程南弈在元庭耳邊低聲道。
“嗯,知道。”
程南弈天天跟他混一塊,當然沒有女朋友了。
程南弈的唇抵在元庭的脖頸上,喝了酒后的唇異常灼熱,元庭有些不適地想要躲閃,就聽程南弈又開口了“不喜歡女孩子,喜歡男孩子,一直都喜歡男孩子。”
元庭渾身一僵。
車外的霓虹燈閃閃爍爍,元庭坐在車里,大腦一片空白。
他一直很害怕從程南弈嘴里得到一些確切的答案,因為一旦確定就意味本來可以模棱兩可的事情必須得走上一條道路,而每一條路對于元庭而言都有難以承受的地方,有時候他甚至希望日子能夠一直這樣下去,他可以裝作什么都不知道,在程南弈面前肆無忌憚的活著。
出租車到了地方,元庭扶著程南弈下車。
從酒吧里出來時程南弈還能直立行走,而現在已經開始走s路了,甚至有撲倒在地的架勢。
好不容易將程南弈折騰進屋里,元庭氣喘吁吁,掐著腰看著躺在沙發上的人“得虧你是個小程總,你但凡是個跑業務的,就你這酒量得被虐死,以后不許再喝酒。”
元庭洗了個熱毛巾給他擦臉,又沖了杯蜂蜜水將他扶起來喂他。
程南弈就是暈,頭暈目眩,渾身輕飄飄的,但元庭說話他能聽見,元庭讓他做什么他就做什么,只不過動作有些不太順利,主要是太暈了。
元庭蹲在沙發邊,一手撐著他的背,一手端著杯子喂到他嘴邊,程南弈就著他的手喝了半杯蜂蜜水。
“是不是很難受”元庭摸了摸他的頭。
程南弈搖了兩下頭又立刻頓住,太暈了。
元庭起身打算將他扶到臥室里去,剛站起來就被程南弈扯住了胳膊“別走。”
“不走,你去臥室直接睡吧,睡醒了就好了。”元庭借著他抓著他的動作往上扯想將程南弈拉起來,但醉了的人用不上力氣,一百幾十斤的體重也不是元庭拉一下就能拉起來的,于是就踉蹌一下撲了過去。
元庭嚇了一跳,緊急關頭用手撐在了沙發兩側,沒直接趴到程南弈身上,不然他這么壓下去說不定得給程南弈砸出內傷來。

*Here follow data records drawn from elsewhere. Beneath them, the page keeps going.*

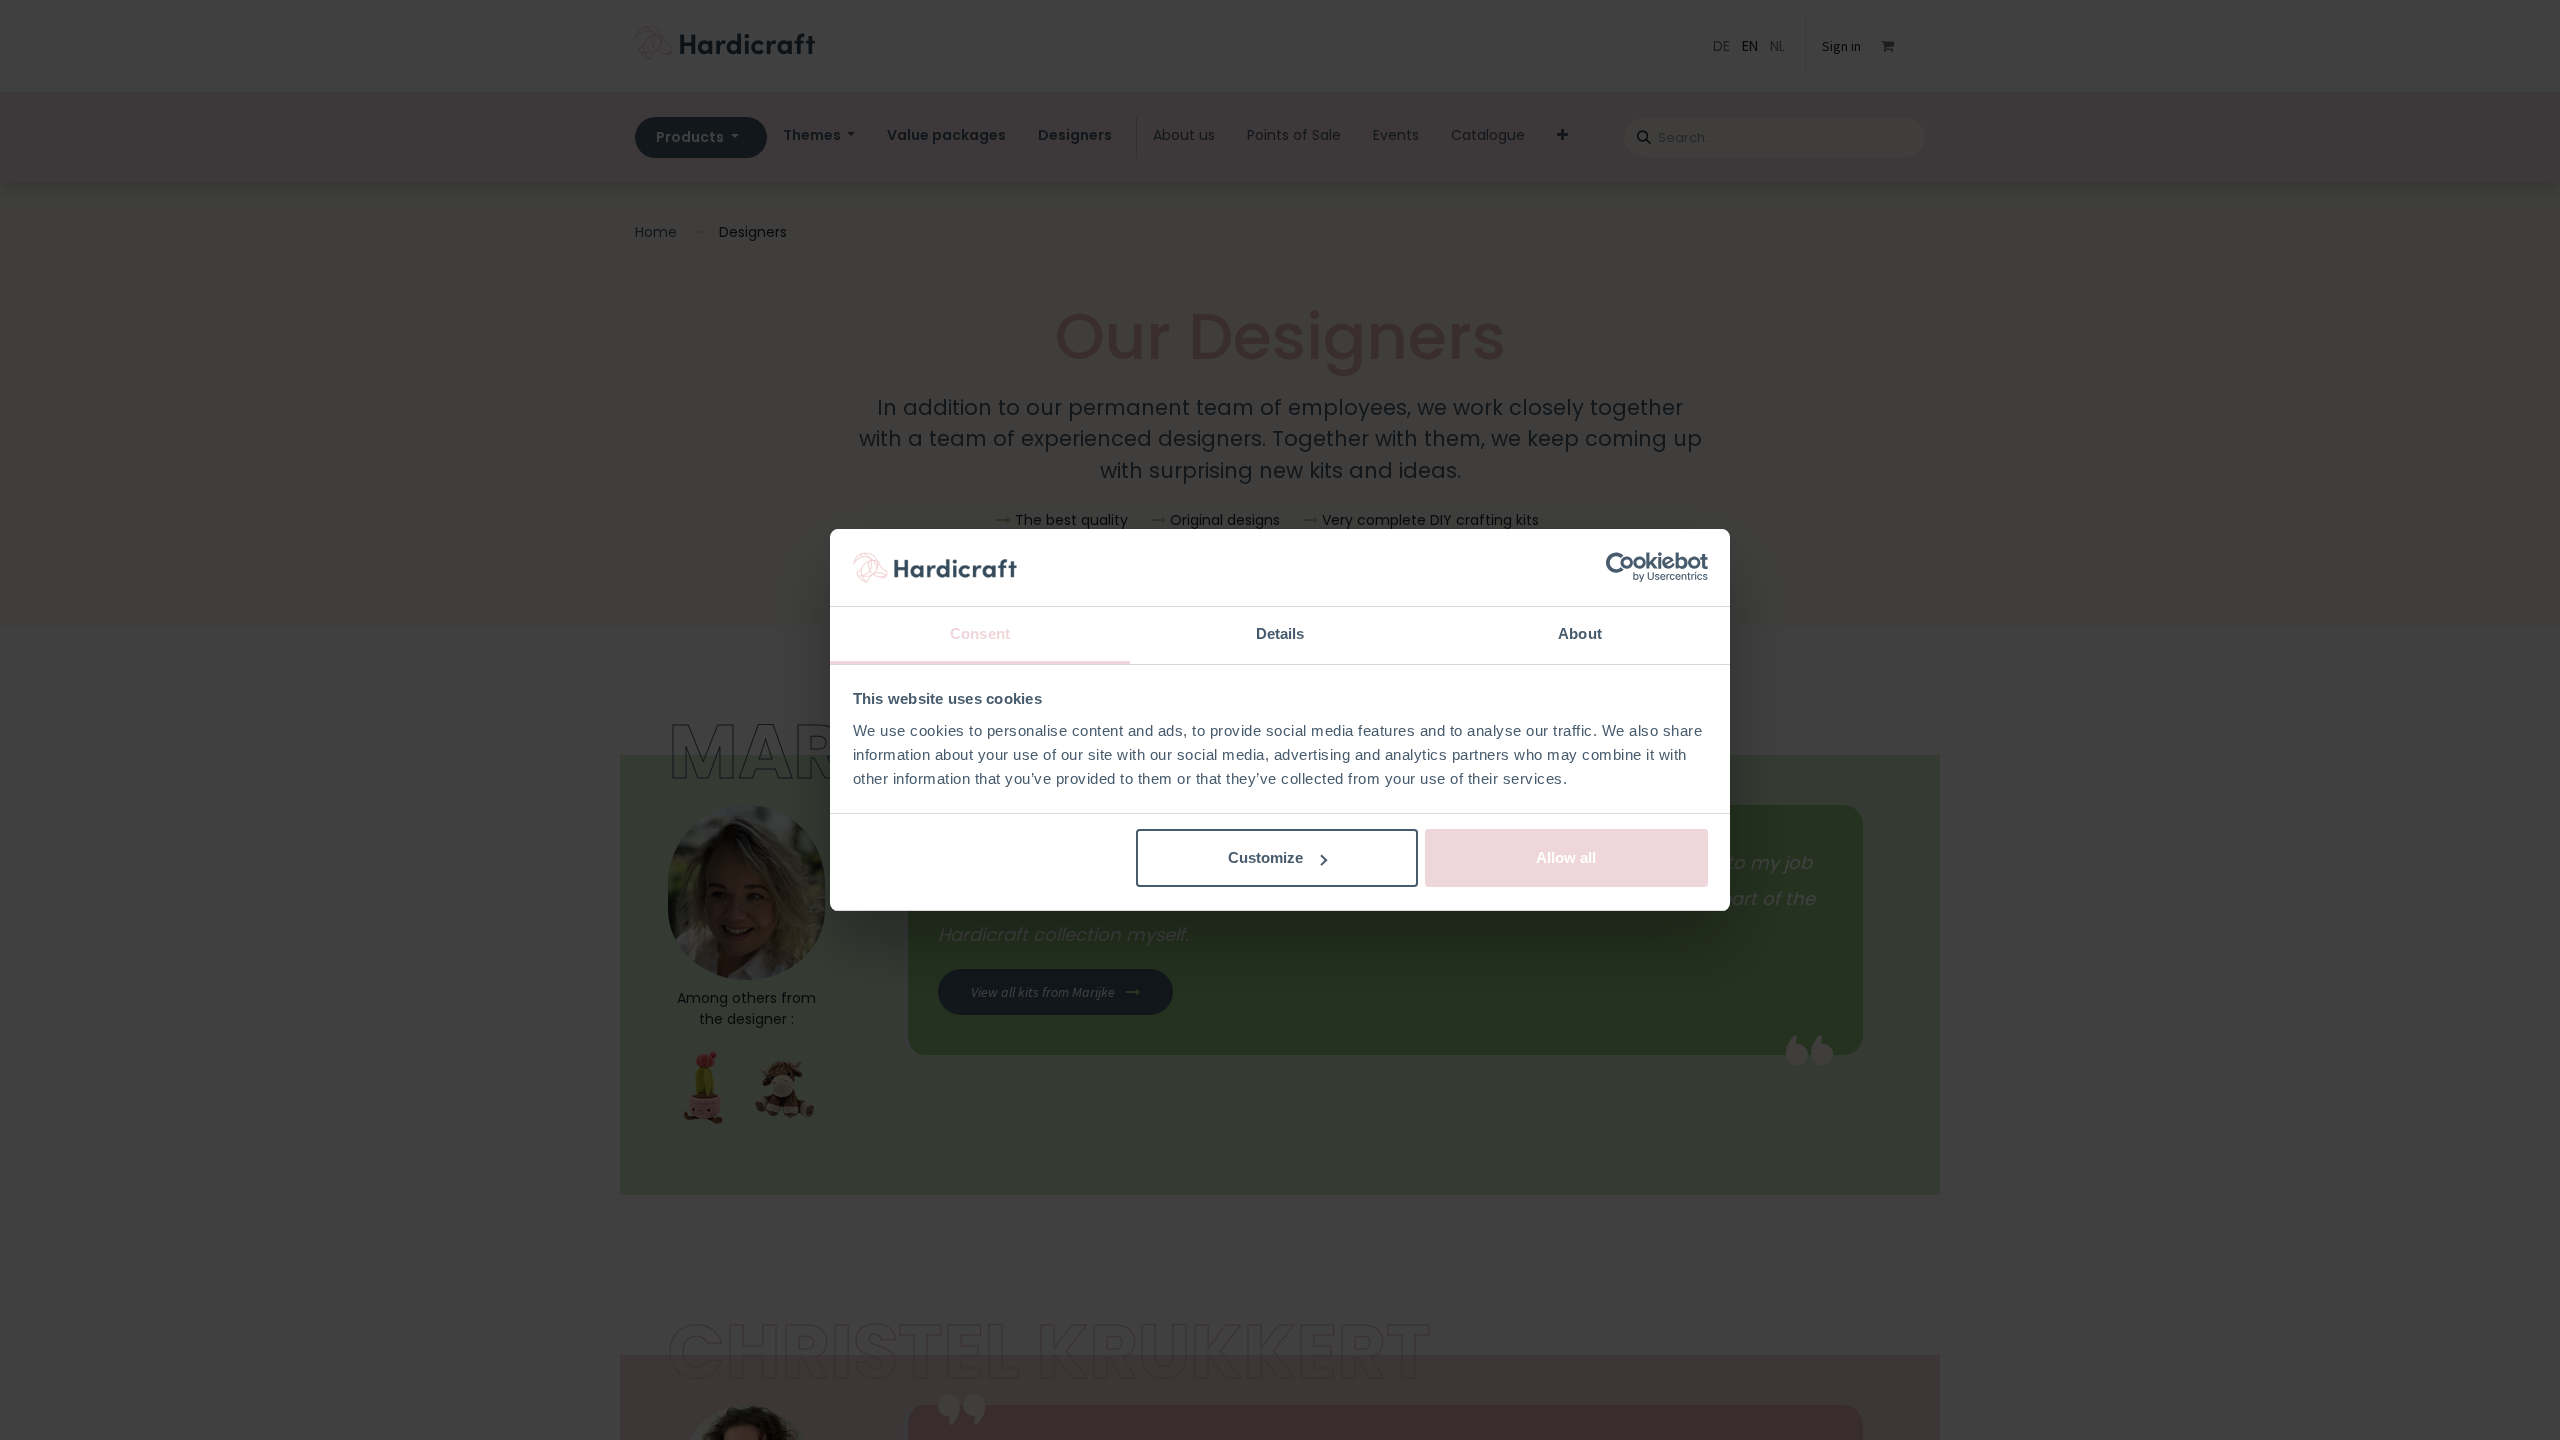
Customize (1265, 857)
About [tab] (1580, 633)
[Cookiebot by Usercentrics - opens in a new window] (1620, 568)
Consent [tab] (980, 633)
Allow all (1566, 857)
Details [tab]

程南弈迷迷糊糊間睜開眼睛,就看到了近在咫尺的一張臉。
有點兒黑的臉,但眉眼極其漂亮,是他在夢里描摹過無數次的臉。
一時間,程南弈也分不清是夢還是現實,像以前做過的那些愉悅的夢境一樣,程南弈伸手勾住眼前人的脖子往下壓,然后便親了上去。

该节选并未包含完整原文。